It was delicious and nestled perfectly onto the fluffy spelt biscuits I whipped up to accompany it. I really love biscuits because they are a 1 bowl in and out kind of recipe, no fuss. That no fuss ends with warm fluffy biscuits- that's a win.
I've been experimenting with spelt flour and loving the results. Spelt is a very old derivative of wheat. A lot of people with gluten allergies can eat it as well. Plus my big win is that where wheat flour can create tough grainy biscuits the spelt flour rose to the occasion and they were nothing but light and fluffy. Plus spelt has a bit of a nutty flavor which I really enjoy.

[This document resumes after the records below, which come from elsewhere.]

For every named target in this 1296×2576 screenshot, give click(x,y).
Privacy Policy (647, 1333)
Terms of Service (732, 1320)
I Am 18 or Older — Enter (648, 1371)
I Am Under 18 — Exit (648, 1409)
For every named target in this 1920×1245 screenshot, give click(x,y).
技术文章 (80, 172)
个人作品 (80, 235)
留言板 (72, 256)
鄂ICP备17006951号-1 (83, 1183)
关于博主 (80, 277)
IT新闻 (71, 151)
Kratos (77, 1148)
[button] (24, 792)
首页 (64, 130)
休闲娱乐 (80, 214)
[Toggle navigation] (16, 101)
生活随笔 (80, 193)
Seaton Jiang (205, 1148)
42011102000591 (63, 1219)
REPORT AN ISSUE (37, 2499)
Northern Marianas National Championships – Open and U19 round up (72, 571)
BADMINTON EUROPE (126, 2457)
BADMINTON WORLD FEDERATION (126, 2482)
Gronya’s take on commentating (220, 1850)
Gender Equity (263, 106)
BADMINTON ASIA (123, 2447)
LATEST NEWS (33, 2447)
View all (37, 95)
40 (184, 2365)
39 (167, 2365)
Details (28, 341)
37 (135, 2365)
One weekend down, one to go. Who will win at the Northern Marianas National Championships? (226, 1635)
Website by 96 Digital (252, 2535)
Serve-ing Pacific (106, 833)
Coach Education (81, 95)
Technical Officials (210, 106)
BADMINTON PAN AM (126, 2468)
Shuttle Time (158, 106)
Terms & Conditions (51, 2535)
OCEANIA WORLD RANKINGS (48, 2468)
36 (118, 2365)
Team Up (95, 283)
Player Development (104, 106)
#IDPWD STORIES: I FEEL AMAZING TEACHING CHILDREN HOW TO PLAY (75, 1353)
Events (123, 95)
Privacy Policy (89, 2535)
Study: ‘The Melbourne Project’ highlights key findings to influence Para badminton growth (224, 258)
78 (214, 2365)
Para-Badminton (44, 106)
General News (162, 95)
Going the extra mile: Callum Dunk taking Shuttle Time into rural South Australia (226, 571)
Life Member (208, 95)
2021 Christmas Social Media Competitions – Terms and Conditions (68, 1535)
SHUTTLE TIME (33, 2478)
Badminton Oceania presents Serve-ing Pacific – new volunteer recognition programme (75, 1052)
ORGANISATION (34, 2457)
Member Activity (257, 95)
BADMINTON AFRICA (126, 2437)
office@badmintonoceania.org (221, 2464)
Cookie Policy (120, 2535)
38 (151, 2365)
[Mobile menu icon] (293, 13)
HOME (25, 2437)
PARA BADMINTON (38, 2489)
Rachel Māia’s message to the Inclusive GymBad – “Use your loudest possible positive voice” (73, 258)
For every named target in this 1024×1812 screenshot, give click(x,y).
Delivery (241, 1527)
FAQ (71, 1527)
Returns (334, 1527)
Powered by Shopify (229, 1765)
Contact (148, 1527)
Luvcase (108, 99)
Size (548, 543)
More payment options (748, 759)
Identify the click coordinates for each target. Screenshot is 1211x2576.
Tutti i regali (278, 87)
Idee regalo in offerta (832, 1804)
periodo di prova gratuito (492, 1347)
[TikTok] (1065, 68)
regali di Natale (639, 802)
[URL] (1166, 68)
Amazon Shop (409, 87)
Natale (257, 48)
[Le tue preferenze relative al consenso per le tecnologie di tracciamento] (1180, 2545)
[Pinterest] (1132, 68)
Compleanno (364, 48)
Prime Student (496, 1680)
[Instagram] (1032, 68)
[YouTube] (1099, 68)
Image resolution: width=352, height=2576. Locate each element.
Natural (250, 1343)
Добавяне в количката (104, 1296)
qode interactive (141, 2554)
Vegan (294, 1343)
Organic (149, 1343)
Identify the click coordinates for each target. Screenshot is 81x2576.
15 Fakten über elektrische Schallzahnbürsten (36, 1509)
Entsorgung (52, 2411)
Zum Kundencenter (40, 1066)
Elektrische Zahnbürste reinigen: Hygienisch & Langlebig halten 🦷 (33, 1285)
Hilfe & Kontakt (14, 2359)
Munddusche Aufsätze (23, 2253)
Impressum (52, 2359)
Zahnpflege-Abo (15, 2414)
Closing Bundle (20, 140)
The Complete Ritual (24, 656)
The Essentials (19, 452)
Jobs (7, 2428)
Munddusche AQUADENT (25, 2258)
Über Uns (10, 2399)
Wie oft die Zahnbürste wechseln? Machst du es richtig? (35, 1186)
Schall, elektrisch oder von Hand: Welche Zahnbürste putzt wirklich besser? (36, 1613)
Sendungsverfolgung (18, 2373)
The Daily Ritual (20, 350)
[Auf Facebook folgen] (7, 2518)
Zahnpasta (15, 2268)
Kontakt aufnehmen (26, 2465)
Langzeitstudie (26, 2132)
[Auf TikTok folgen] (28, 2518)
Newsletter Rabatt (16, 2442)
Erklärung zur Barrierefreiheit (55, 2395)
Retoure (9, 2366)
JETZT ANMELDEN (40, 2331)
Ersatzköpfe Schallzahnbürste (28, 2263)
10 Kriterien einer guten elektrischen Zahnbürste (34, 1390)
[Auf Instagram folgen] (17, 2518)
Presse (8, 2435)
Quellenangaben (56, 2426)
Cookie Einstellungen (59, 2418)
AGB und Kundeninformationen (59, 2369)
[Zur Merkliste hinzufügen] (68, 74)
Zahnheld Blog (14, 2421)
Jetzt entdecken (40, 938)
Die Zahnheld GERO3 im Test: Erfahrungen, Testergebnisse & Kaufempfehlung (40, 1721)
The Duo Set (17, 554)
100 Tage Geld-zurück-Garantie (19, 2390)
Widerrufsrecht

Spelt Buttermilk Biscuits:
recipe from here
2 cups spelt flour
4 tsp baking powder
1/2 tsp salt
1 tsp sugar
4 tbs cold butter
1 cup buttermilk
1 prehet oven to 425 degrees F
2 in a large bowl mix flour, baking powder, salt and sugar
3 cut in the butter until all the butter is smaller than a pea
4 using a wooden spoon stir in the buttermilk until incorporated
5 on a floured surface knead the dough 10-15 times and roll out to about 1/2" thick. Then fold dough in half, in half again and roll out to 1" thick
6 cut biscuits with a round biscuit cutter or a drinking glass. Roll out remaining dough and cut into more circles
7 place on baking sheet and bake 12-15 minutes.